Apart from the pictures, every line below is to be set down exactly.
PROVIDED RECORDS: Begin
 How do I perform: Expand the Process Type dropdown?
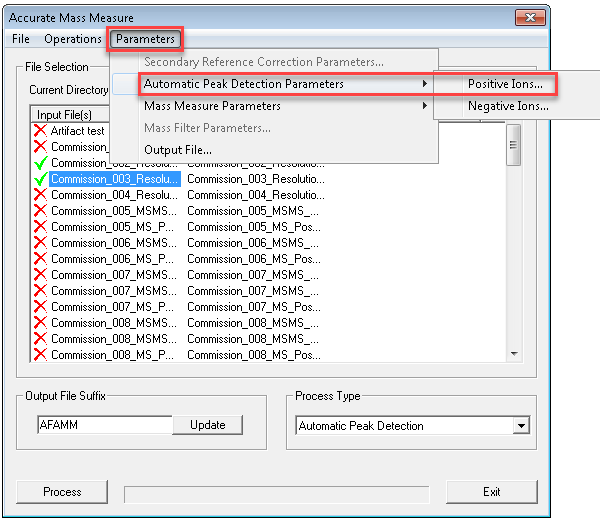tap(519, 426)
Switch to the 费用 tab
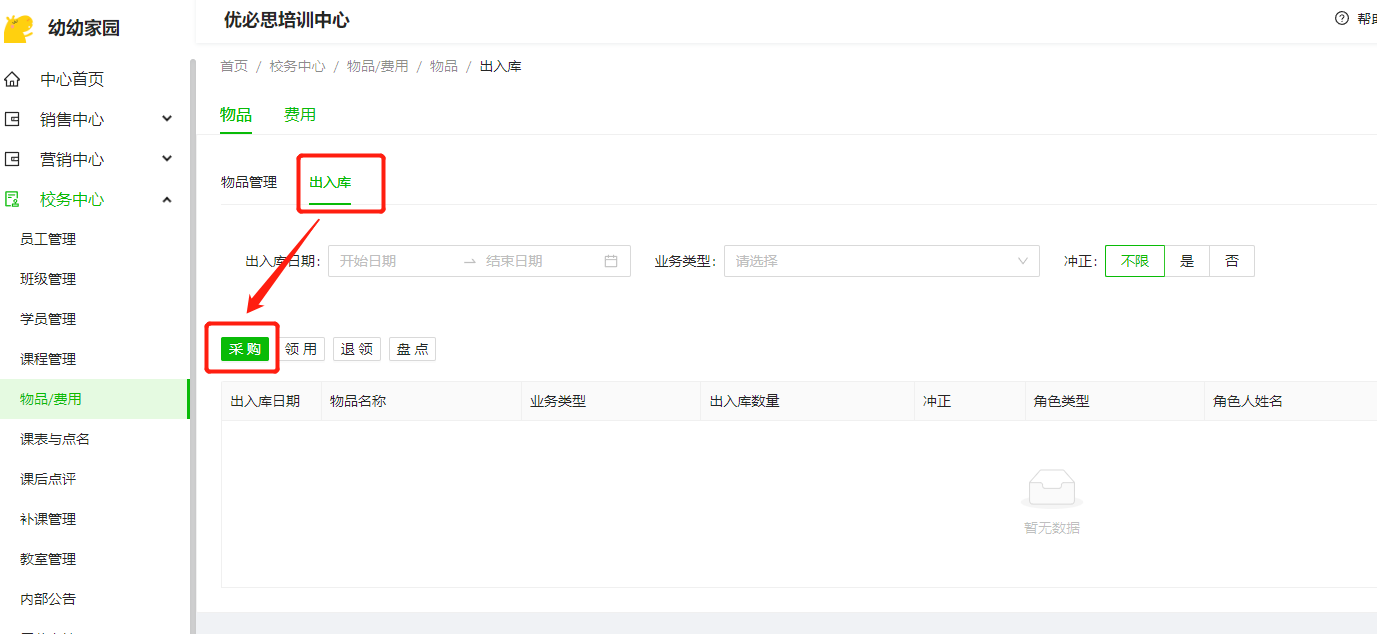The height and width of the screenshot is (634, 1377). (x=300, y=115)
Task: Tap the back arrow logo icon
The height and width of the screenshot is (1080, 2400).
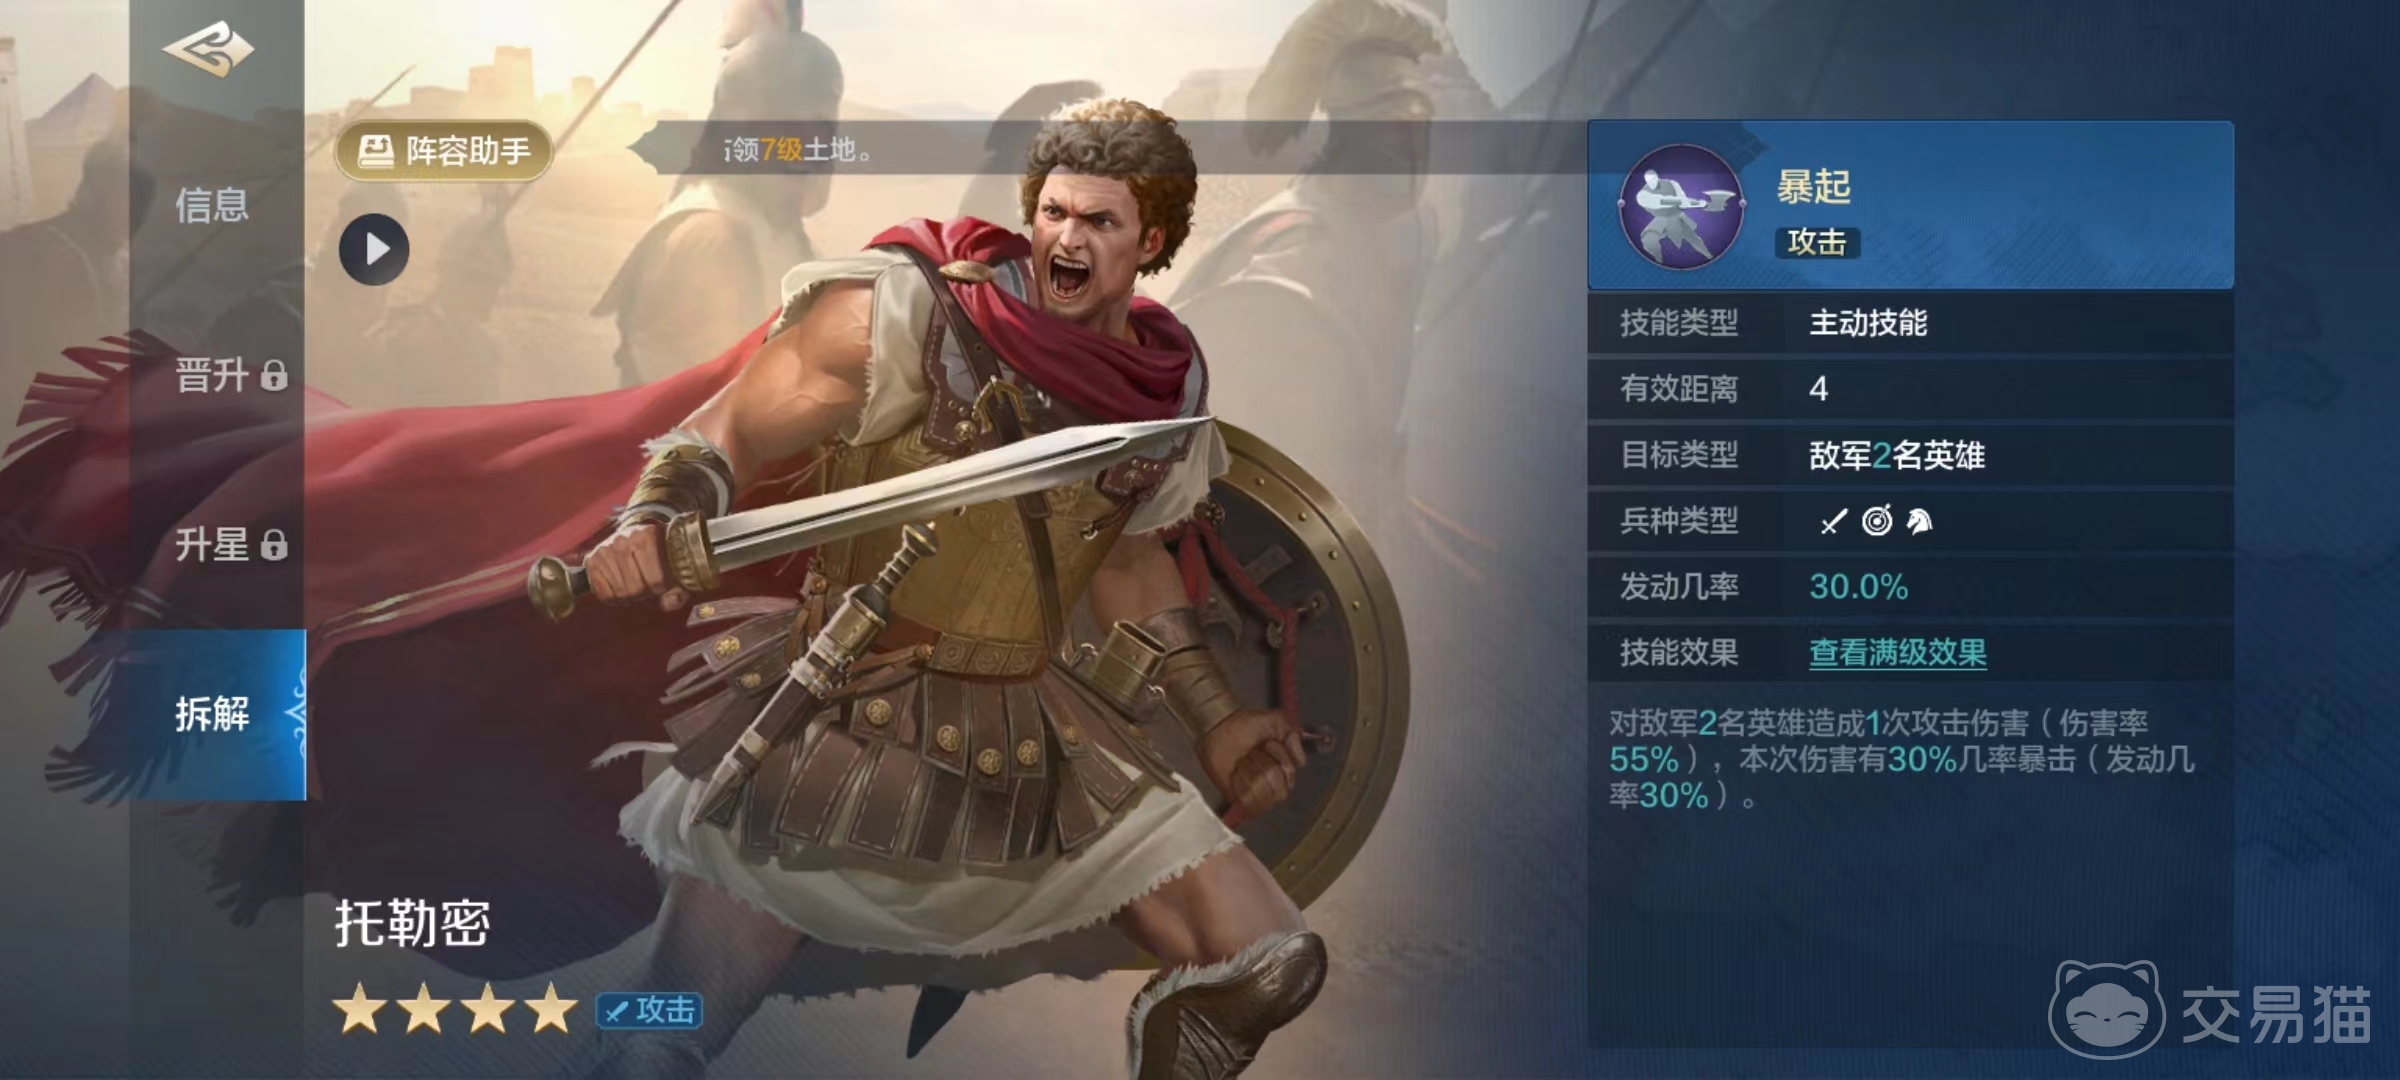Action: [x=209, y=48]
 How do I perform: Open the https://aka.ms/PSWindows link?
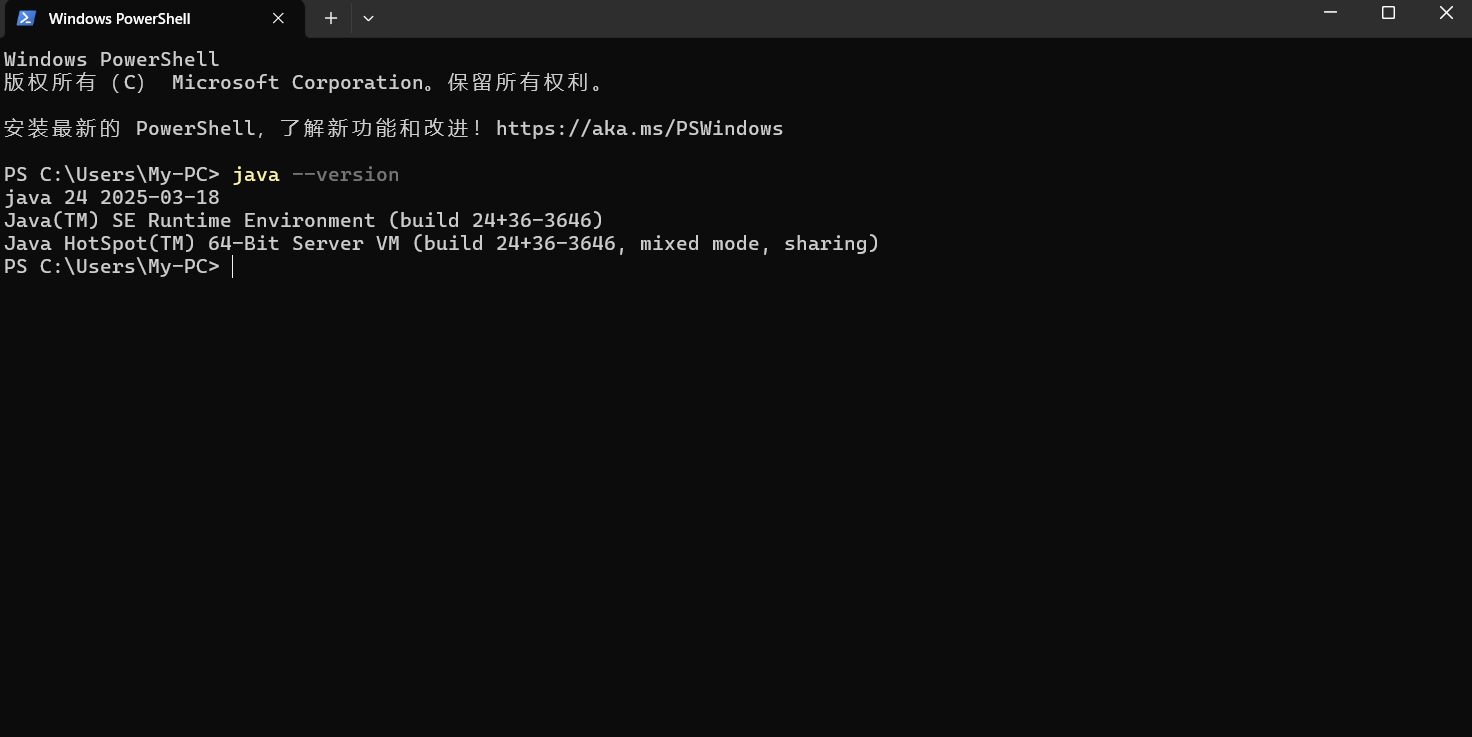(x=639, y=128)
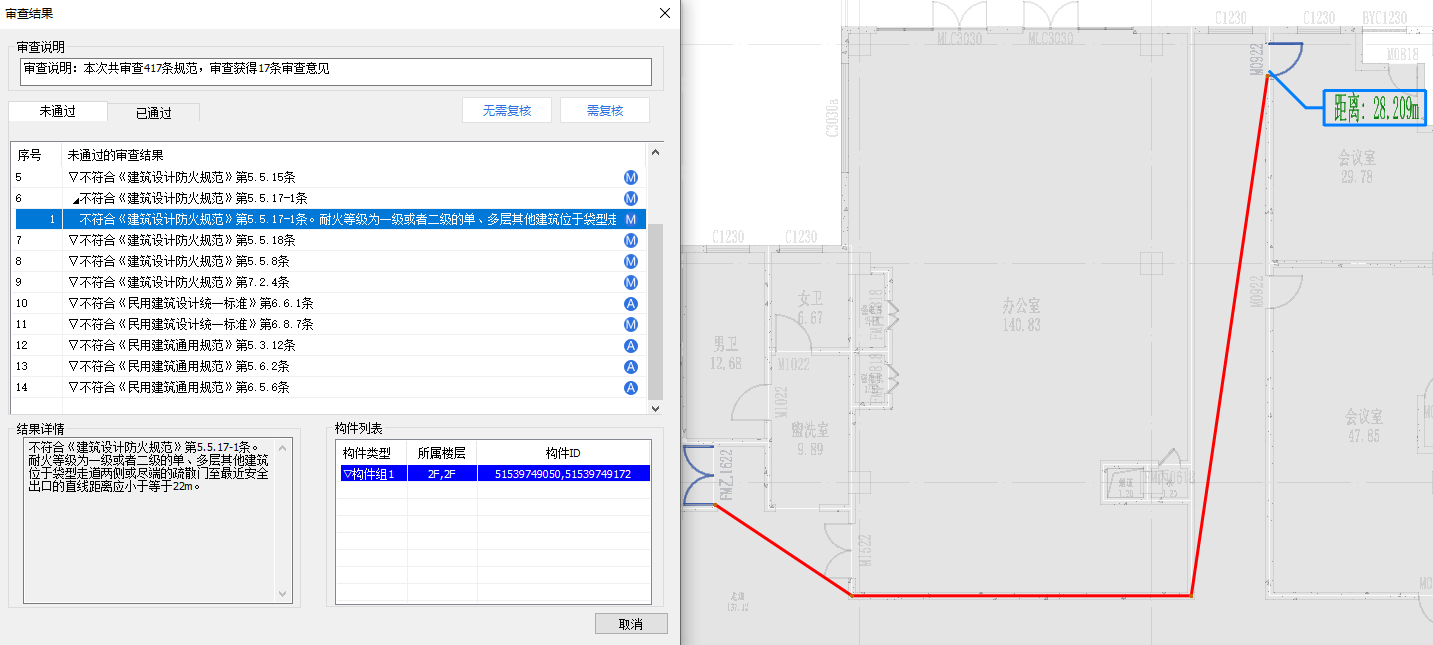Click the A icon for 第6.6.1条
The width and height of the screenshot is (1433, 645).
pyautogui.click(x=631, y=303)
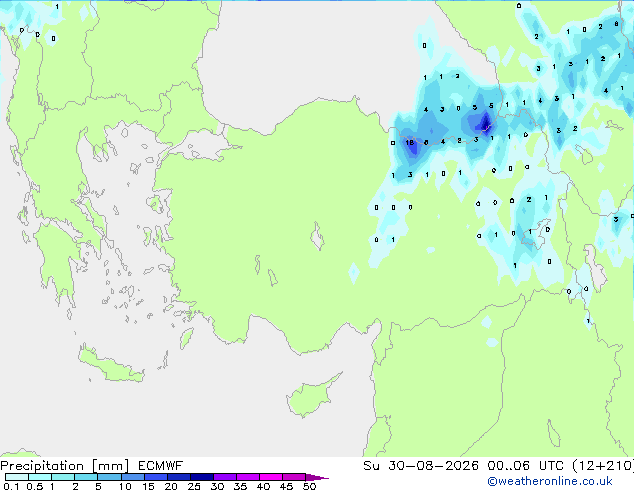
PROVIDED RECORDS: End
### RESULT FOR THIS TASK
 How do I perform: Expand the Process Type dropdown?
tap(519, 426)
Switch to the 费用 tab
The height and width of the screenshot is (634, 1377). (x=300, y=115)
Task: Tap the back arrow logo icon
The height and width of the screenshot is (1080, 2400).
Action: [x=209, y=48]
 How do I perform: Open the https://aka.ms/PSWindows link?
(x=639, y=128)
Click the A icon for 第6.6.1条
The width and height of the screenshot is (1433, 645).
pyautogui.click(x=631, y=303)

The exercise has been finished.